“…the wage claims adjudication unit — the largest unit within the labor commissioner’s office that handles more than 35,000 claims a year brought by workers alleging they were denied proper wages — in 2012 heard wage claims within an average of 179 days from the date of filing, the shortest amount of time since 2008…If employees are retaliated against for cooperating with the state in a workplace investigation, the agency investigates those cases immediately…”
The California Labor Commissioner’s office last year assessed more than $51 million in civil penalties against businesses flouting labor laws, making for record-breaking results that have much to do with the office’s move away from conducting broad employer sweeps to instead zeroing in on bad actors, the agency’s chief told Law360 on Thursday.

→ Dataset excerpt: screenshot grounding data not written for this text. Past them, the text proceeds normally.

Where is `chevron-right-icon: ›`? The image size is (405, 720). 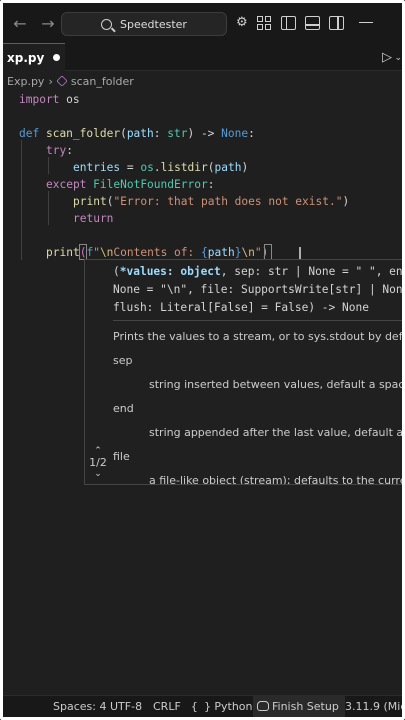
chevron-right-icon: › is located at coordinates (50, 81).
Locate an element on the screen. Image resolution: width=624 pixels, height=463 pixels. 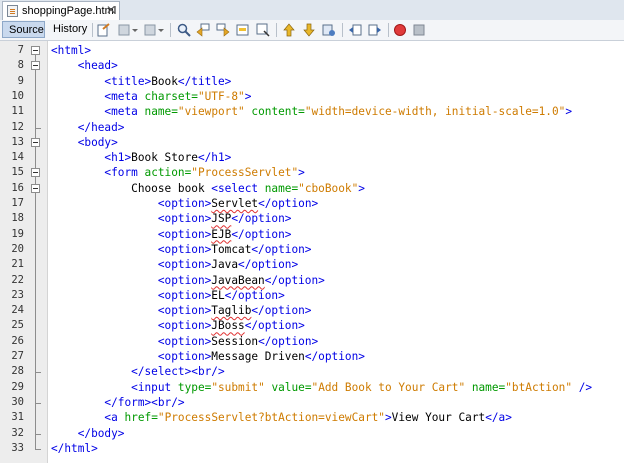
file-tab-name: shoppingPage.html is located at coordinates (70, 11).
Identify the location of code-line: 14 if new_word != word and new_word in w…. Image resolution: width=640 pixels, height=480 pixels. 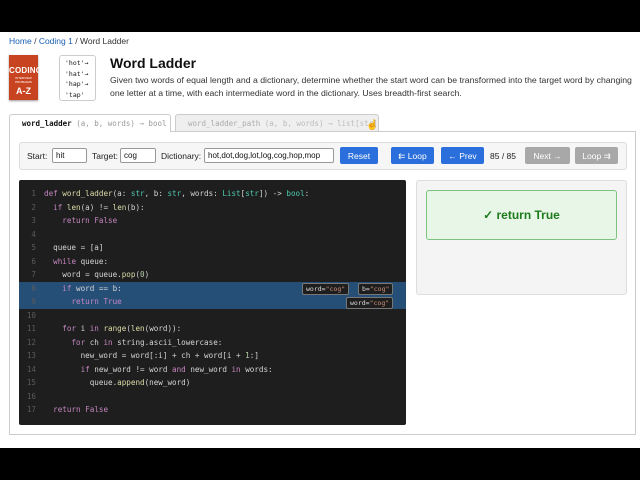
(150, 369).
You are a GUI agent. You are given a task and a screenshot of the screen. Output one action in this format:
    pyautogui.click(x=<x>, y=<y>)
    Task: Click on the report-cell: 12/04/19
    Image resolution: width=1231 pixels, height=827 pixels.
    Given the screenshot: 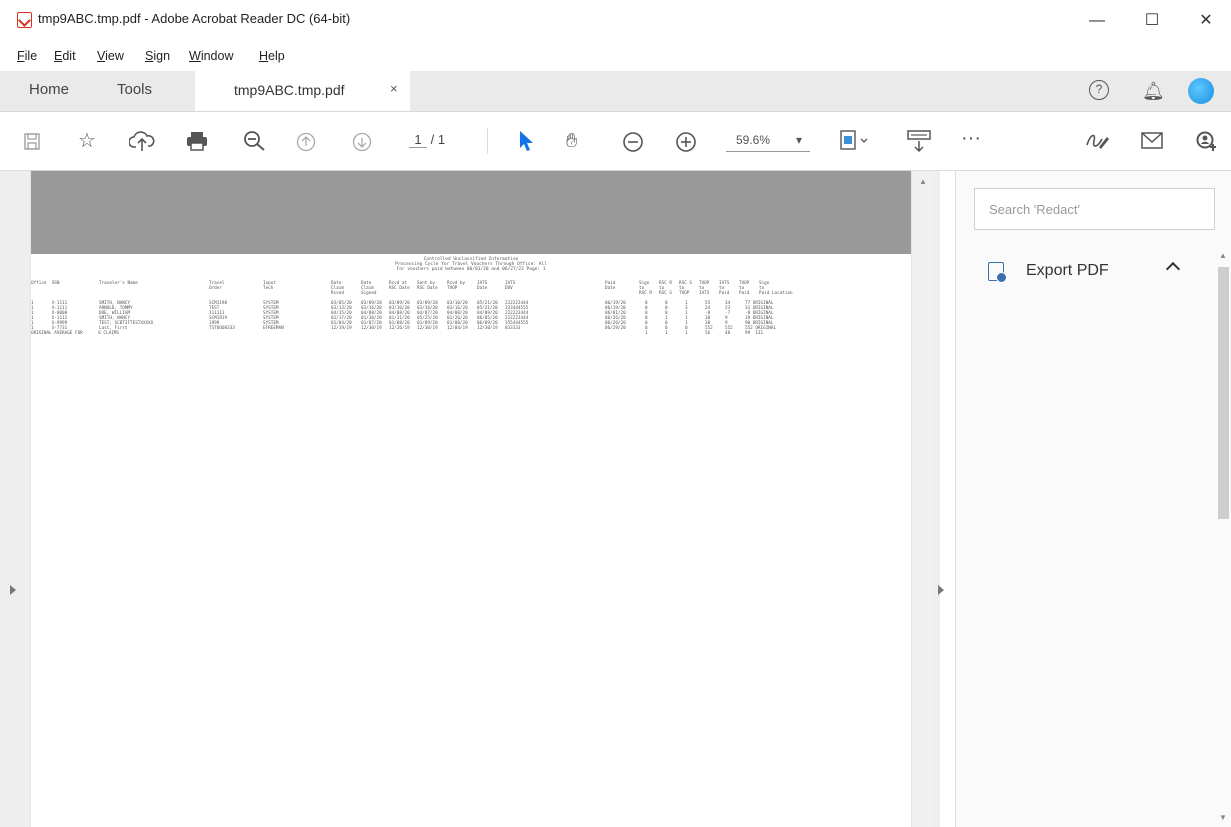 What is the action you would take?
    pyautogui.click(x=458, y=328)
    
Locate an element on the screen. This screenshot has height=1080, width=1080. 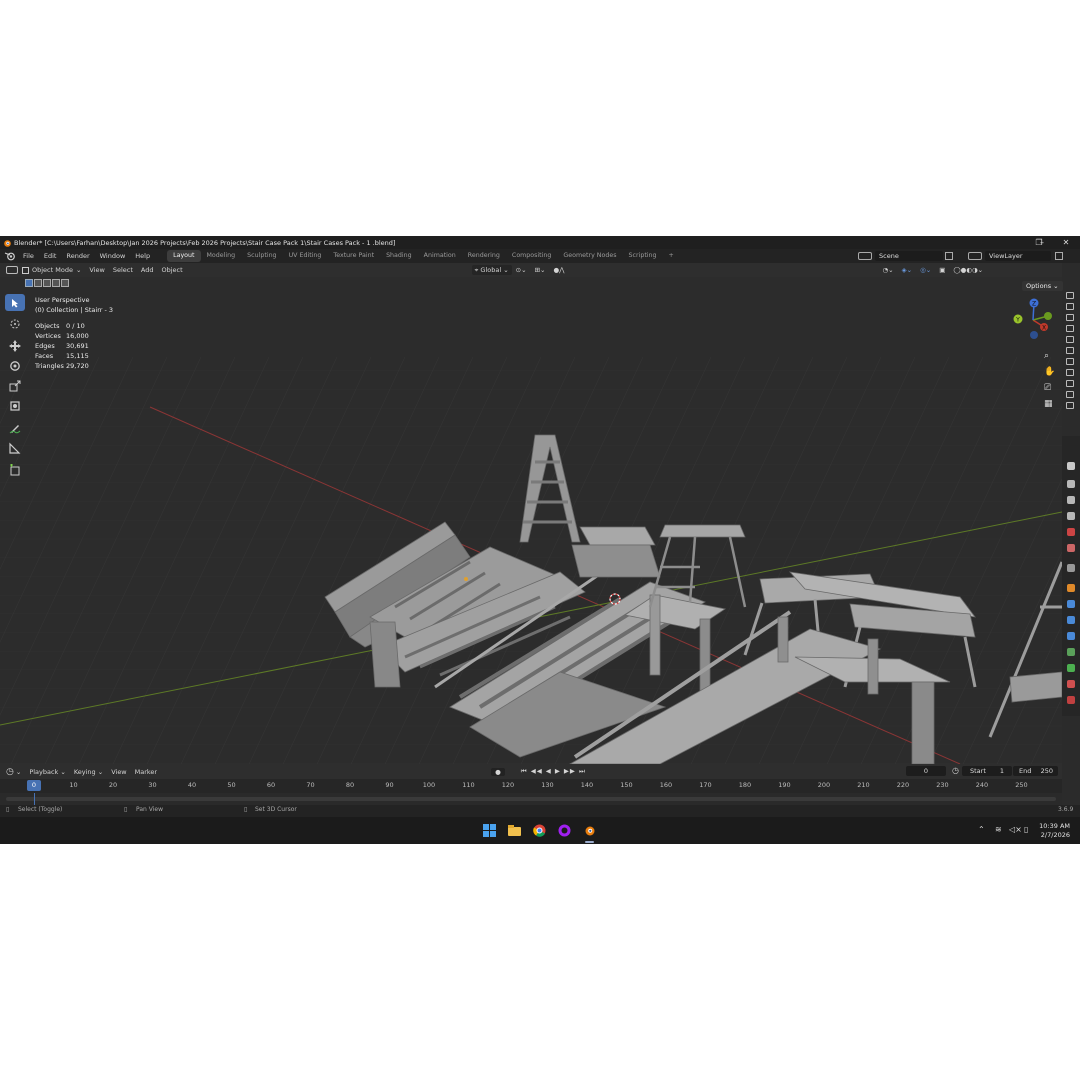
collection-properties-icon is located at coordinates (1071, 568).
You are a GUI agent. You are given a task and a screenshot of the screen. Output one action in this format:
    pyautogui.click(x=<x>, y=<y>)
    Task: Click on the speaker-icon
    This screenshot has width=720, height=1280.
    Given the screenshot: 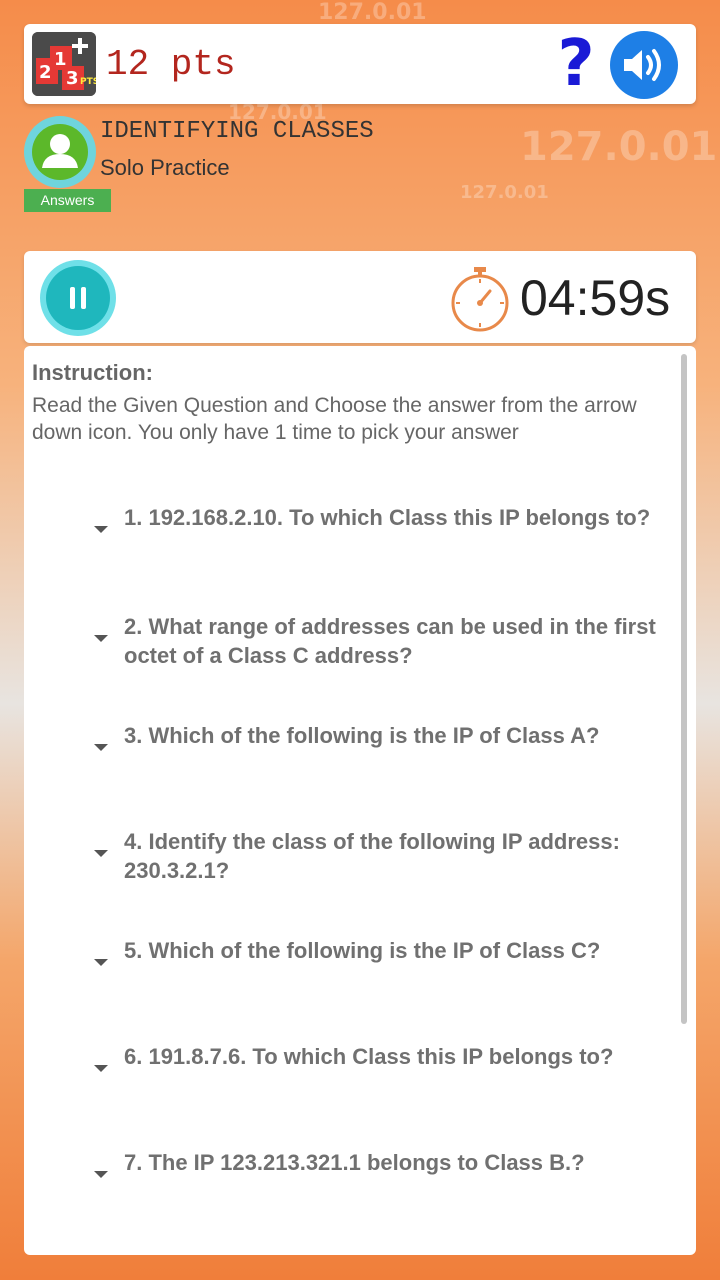 What is the action you would take?
    pyautogui.click(x=642, y=65)
    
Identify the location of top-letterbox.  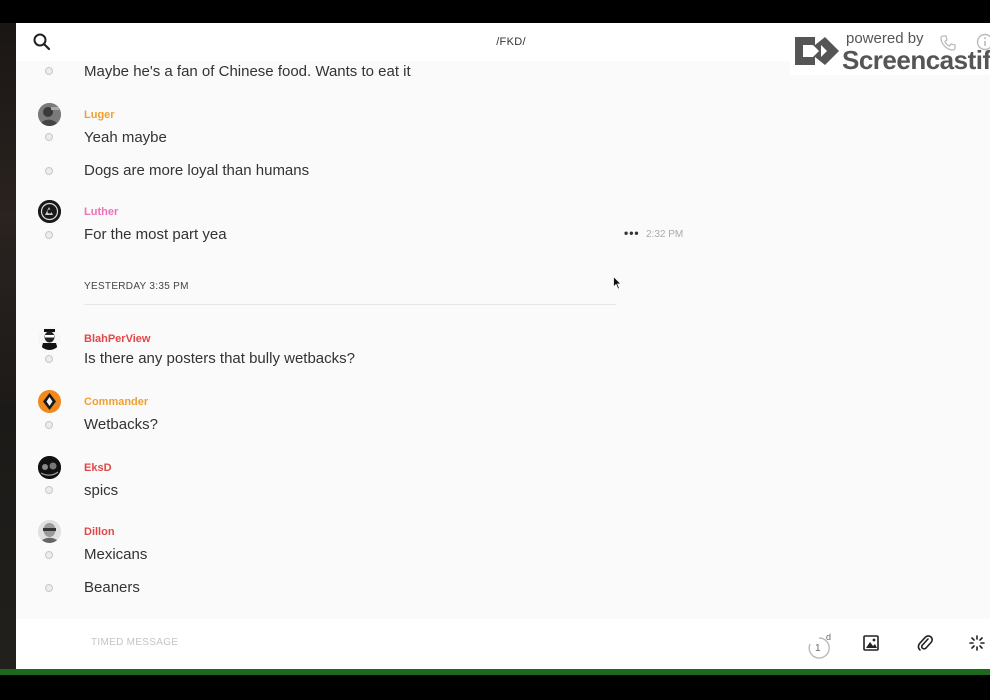
(495, 12).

The agency, led by State Labor Commissioner Julie Su since April 2011, focuses primarily on adjudicating wage theft claims, inspecting workplaces for wage and hour violations, and investigating retaliation complaints, and the agency’s report in May revealed that the office’s increasingly targeted efforts are paying off.
The agency’s bureau of field enforcement in 2012 uncovered more than $16 million in unpaid minimum and overtime wages owed to workers in the state, more than any previous year on record, and the more than $51 million in total civil penalties assessed in 2012 marked a 150 percent increase from 2010.
But an even more telling finding is how much the bureau has improved on workplace inspections resulting in civil penalty citations. Out of every 10 inspections, eight led to citations last year, resulting in a citation rate of 80 percent, a big increase from an average citation rate of 48 percent between 2002 and 2010, according to the report.